There was a time in medicine when pain was considered the “fifth vital sign,” and the prevailing ideology was that it must be addressed aggressively. In response, companies introduced evermore- potent pain medications, and physicians wrote more prescriptions for said medications. These are but two of the factors that contributed to the current opioid epidemic in America – there are numerous others – and now, says Chief Medical Officer John R. Audett, MD, “this country has a mess on our hands. All of a sudden, though, the pendulum has swung. Now everyone is talking about the opioid crisis, and we know, as a nation, that we’ve got to get serious about this problem.”

Medical associations and governing legislatures alike have begun calling for more stringent guidelines for opioid prescriptions. At Overlook, reports Dr. Audett, there has been a 60 percent reduction over three years in the number of patients leaving the emergency department with a prescription for an opioid. “The ED is a primary place where many of these prescriptions are written, so we looked at that area and started thinking about what we could do,” he says. “By increasing awareness while considering non-opioid solutions, we were able to achieve a significant reduction.”

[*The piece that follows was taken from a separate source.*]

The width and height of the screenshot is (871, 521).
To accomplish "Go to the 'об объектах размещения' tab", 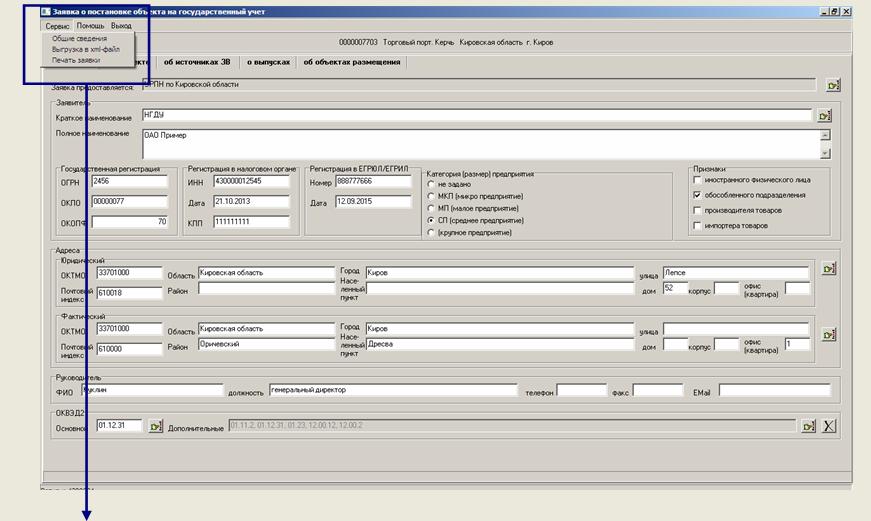I will (x=352, y=62).
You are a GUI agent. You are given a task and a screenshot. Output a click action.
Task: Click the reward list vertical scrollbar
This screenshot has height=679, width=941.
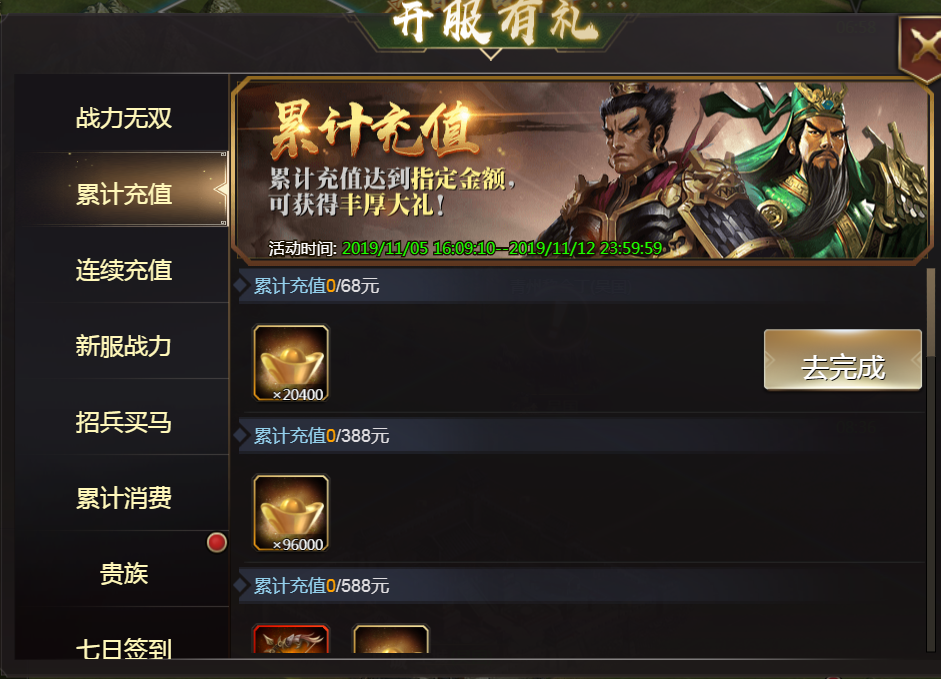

That increased awareness has spread. Dr. Audett commends other departments for making their own inroads against opioid use. By way of example, he cites orthopedics, where doctors are injecting medication directly into surgical wounds to drive down the need for opioids; and general surgery, where doctors are using multiagent “cocktails” of non-opioid medications such as nonsteroidal medicines (ibuprofen, etc.) as alternatives to opioids. He further points to the benefits of properly educating patients. “A patient who is informed is much better able to manage pain,” he says. “The goal isn’t necessarily zero pain; the goal is that a patient is going to be able to get up and move and be functional. We are setting realistic expectations for patients.”